Commentary: Pulling rank

I've spent the past two weeks waiting on inspiration for a column topic to no avail. I intently observed people on campus and found more of the same things I had already written about. But leaving central one night, a car filled with track team alumni drove past me whining, "I'm having trouble with my relationship."

When athletes who don't even go here anymore find my work banal, I know it's time for a theme change. So instead of listening to the issues people were talking about, I decided to listen to how they were saying it.

 

And what I found was a plethora of ranking. In conversations all over campus, people are ranking their lives. We're giving ordinal importance to everything from classes and professors to friends and events.

 

The penchant to rank is not surprising. Most every student knows Duke's rank in the annual U.S. News and World Report on colleges. Each week we look to the ESPN and AP polls for the basketball team's ranking. Your class rank in high school is a factor for acceptance at the University. For better or worse, numbers dictate a lot of Duke.

 

Assigning rank is even more apparent in the social realm. I learned who the "Core Four" sororities are as a p-frosh. The different "tiers" of fraternities on campus are well known before rush begins in the spring. There exists this need to put aspects of our lives in order. Whether it be how the most recent basketball game stacked up against the rest you've attended, or how your courses this semester fare against the previous ones, everything needs its place.

 

Some people even like to rank themselves. Perhaps the funniest thing I have heard all year: a group of seniors have nicknamed their clique "The V.I.P.s" because they consider themselves to be the most important people on campus. Aside from the fact that these self-proclaimed winners are pathetic at best, it seems ratings are rampant.

 

Once the observation had been made, I started to wonder why we're so fixated on ranking. And we're not just talking comments like "he's one of my favorite people" but statements like "that was my second best date function. Definitely among my top ten nights at Duke, ever." My immediate conclusion was that it was Duke-endemic. As is with so many other quirks on campus, maybe it's just our environment that makes us give preferential status to everything from bars to eateries on-points.

 

Directing the blame at Duke is a logical conclusion. At convocation they tell us that we are among the best in the country.

 

We attract the best athletes, the best scholars, the most inventive, most talented. and the list goes on. Nan even told us how many valedictorians and SAT scorers of 1600 were not accepted to our class. From the start of orientation, we are programmed to rank.

 

We come from different corners of the country (in some cases, corners of the world) to compete for another four years among even tougher competition. Most everyone I know has gone to ACES at least once to check their class rank. Whether the result is a grimace or a smile, we want to know where we lie.

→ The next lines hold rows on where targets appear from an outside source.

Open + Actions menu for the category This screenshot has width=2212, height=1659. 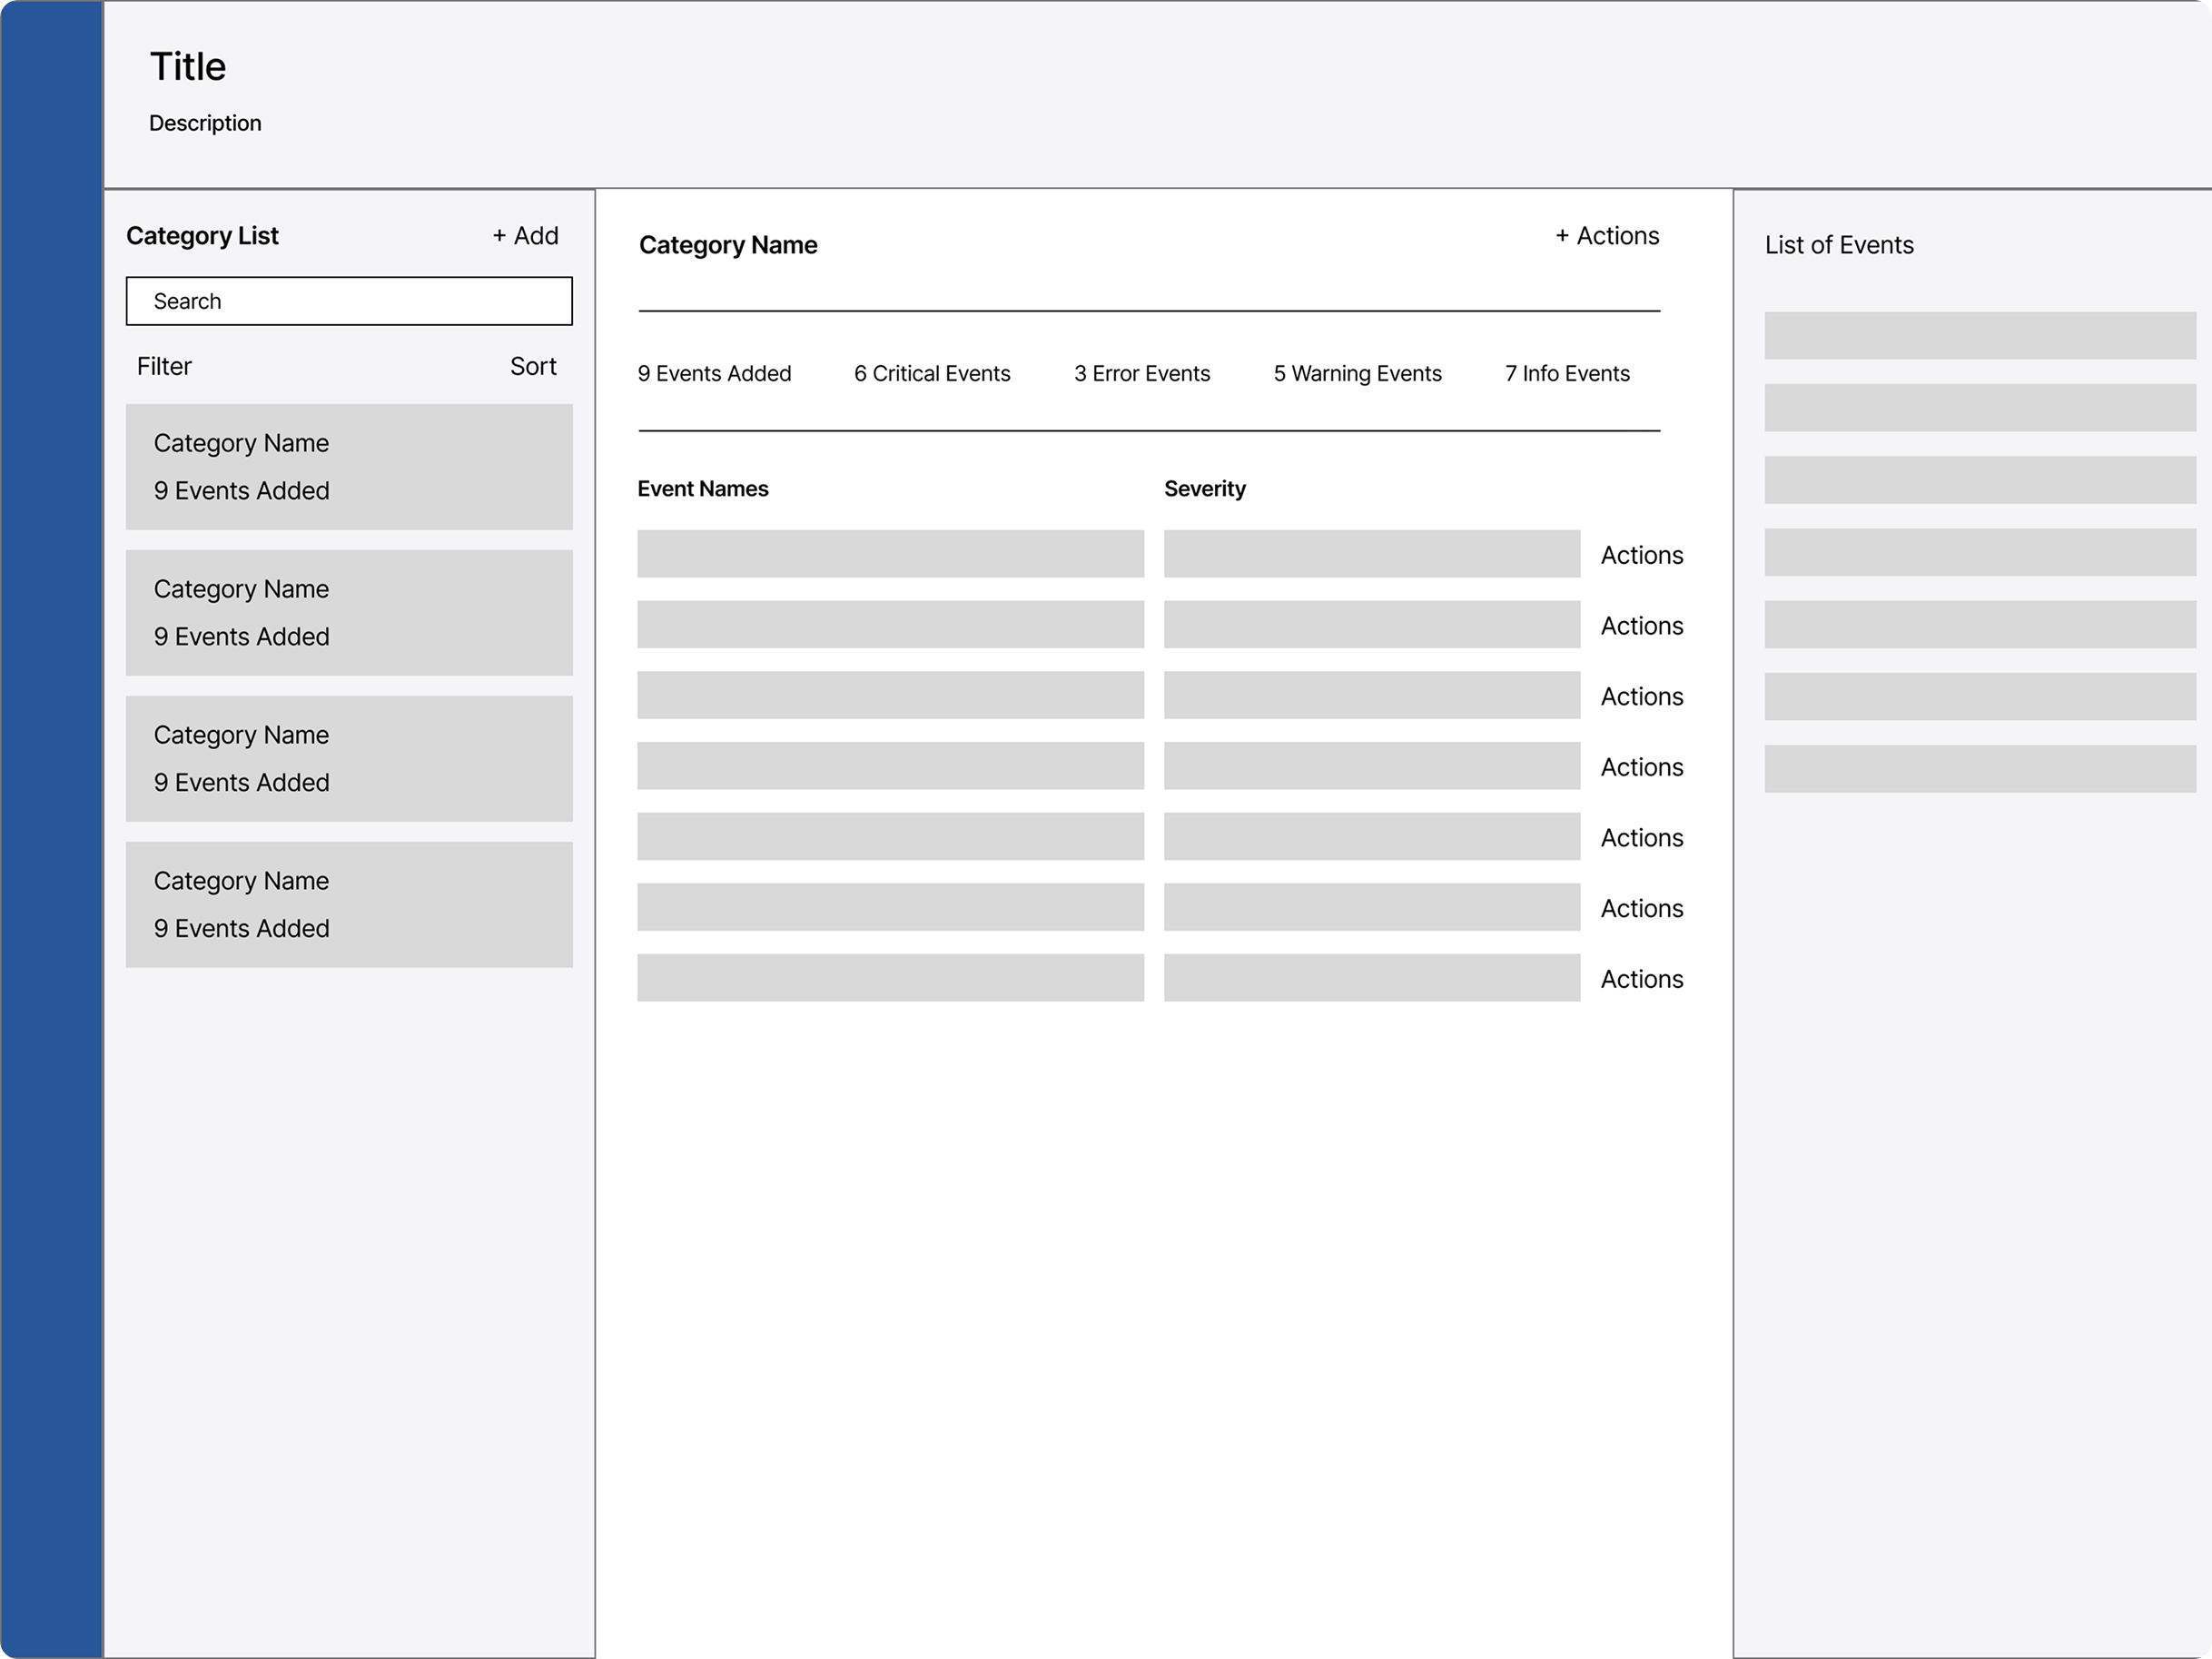click(1607, 236)
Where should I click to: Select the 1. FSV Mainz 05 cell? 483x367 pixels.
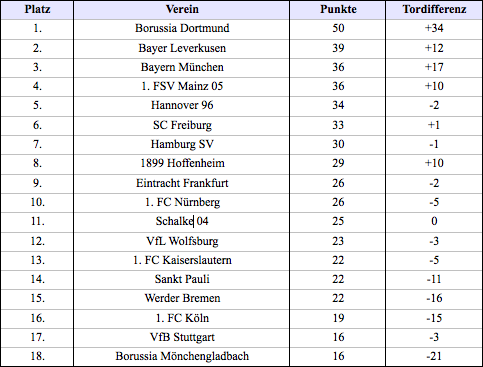click(182, 86)
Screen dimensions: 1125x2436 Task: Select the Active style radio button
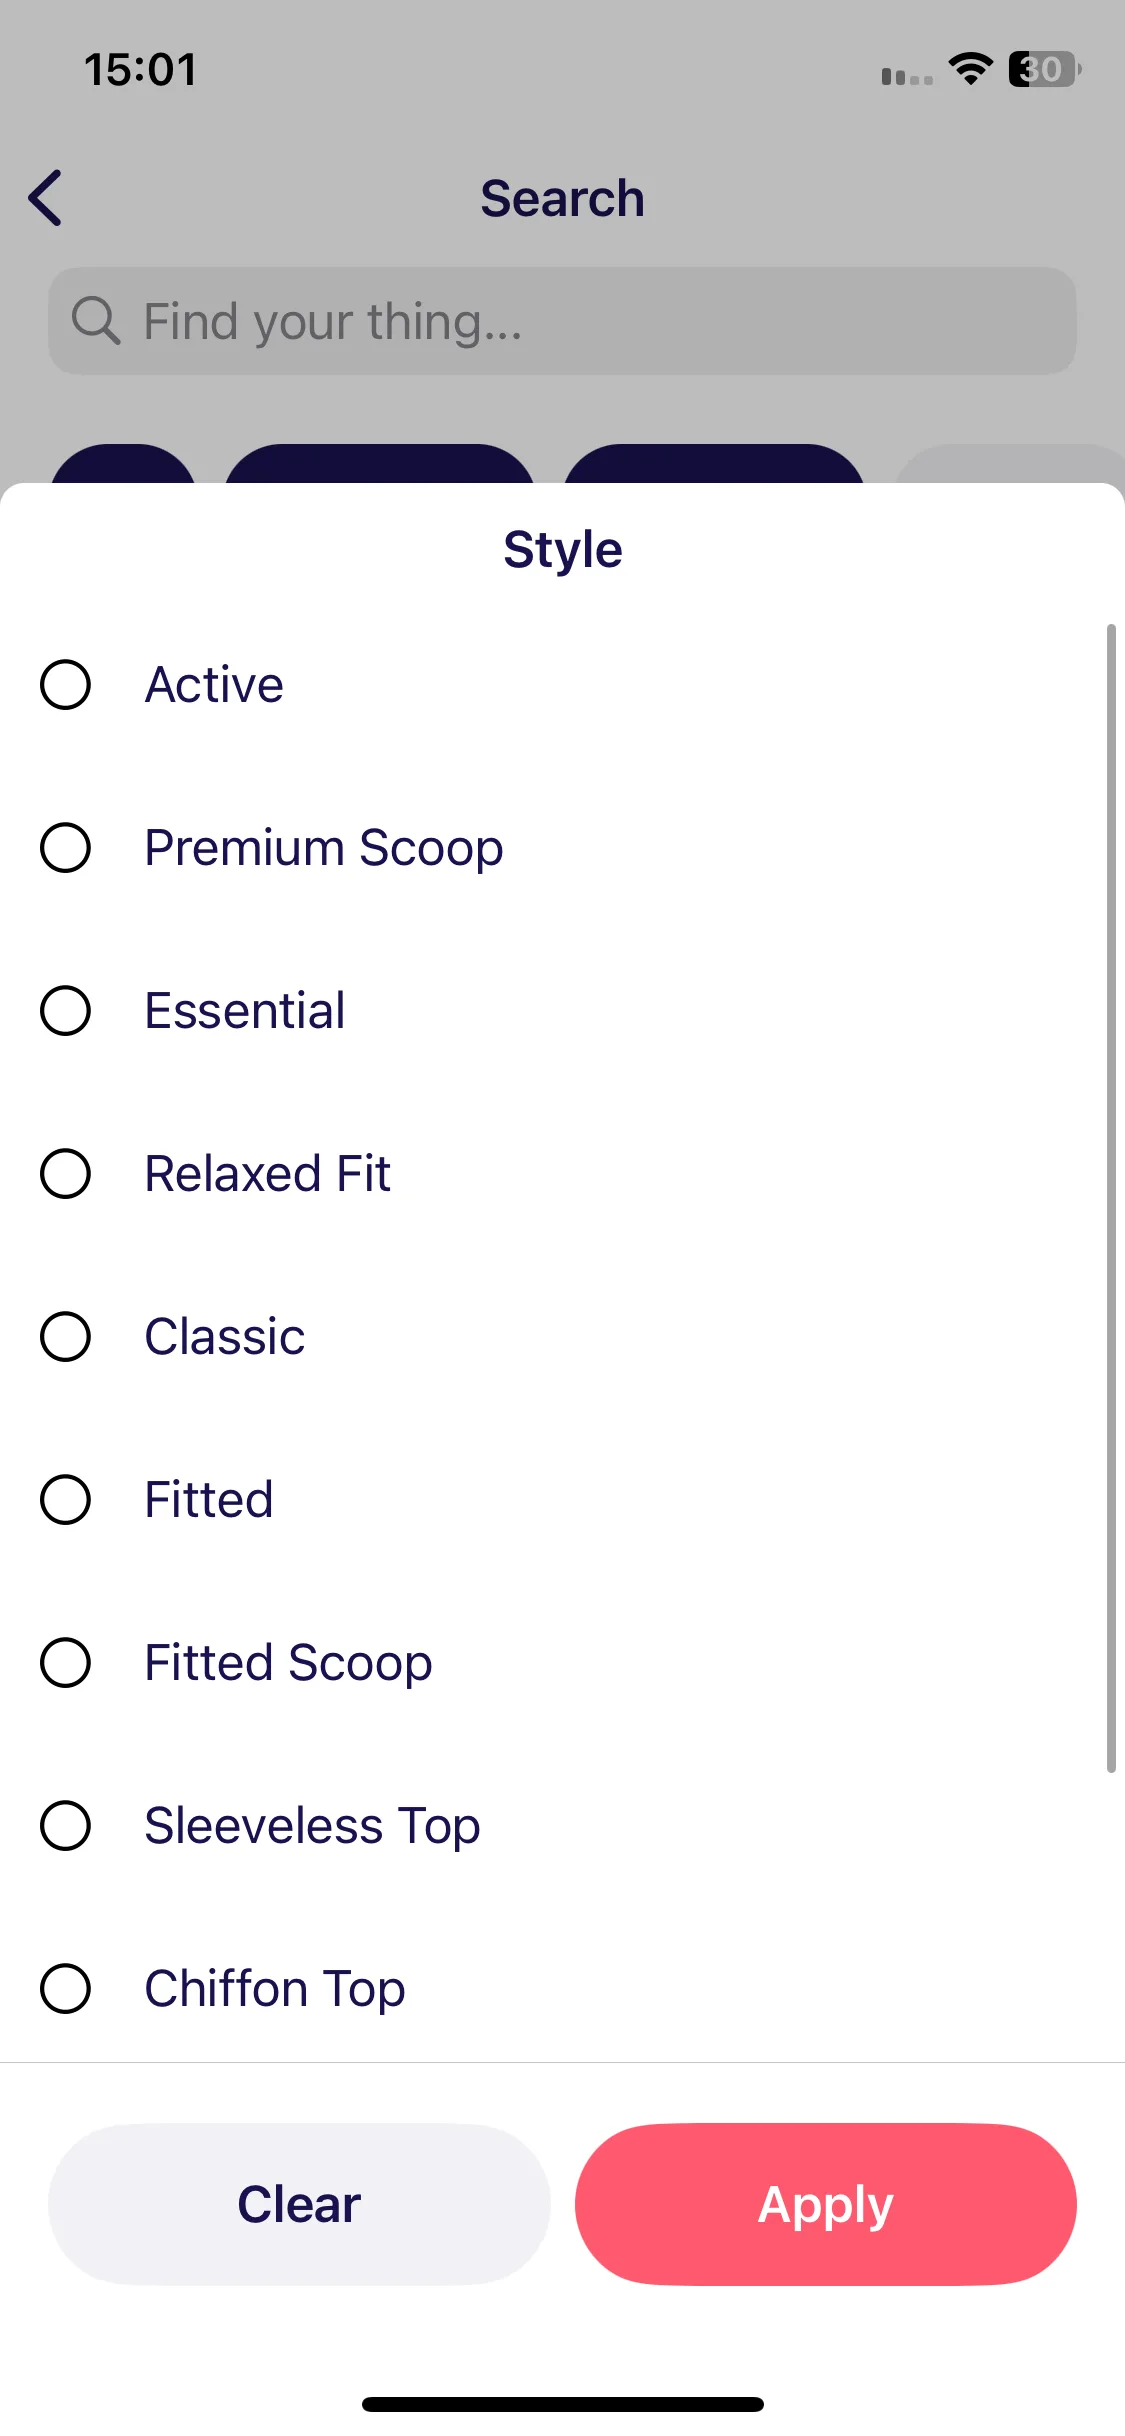[66, 685]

Looking deeper, there is (not shockingly) an aspect of drama. Adding a rating to something adds emphasis. Sure a class can be boring, but when a person describes it as the worst thing they have ever experienced in their academic lives, it takes on a totally different meaning. Some people need to live in hyperbole because melodrama makes the triteness of daily life interesting. A bad date is information on how your evening went; a painful evening with a wretched person can spark interest and requests for details.

 

We're part of a need-to-know society where a significant portion wants to tell. It's a symbiosis of indulgence and divulgence. And the interesting part is how subtle ranking can be. It wasn't until I focused on the language on campus that I realized how much of a crutch it is.

 

While assigning ratings to people, places and things is meant to signify their  importance, when it's used all the time it loses the effect. That's the problem with persistent ranking-you become the person who cries wolf, thus making the truly big moments indistinguishable from the rest.

 

So what's the big conclusion? There really is none. This week was meant for observation. No analysis of hook-ups. No columns about black lace underwear and sororities that stink of ignorance and trigger dry heaves. After all the hoopla about no variety in the editorial pages, it was time to go back to the basics and look at the larger student population.

 

Jen Wlach is a Trinity senior. Her column appears every other Wednesday.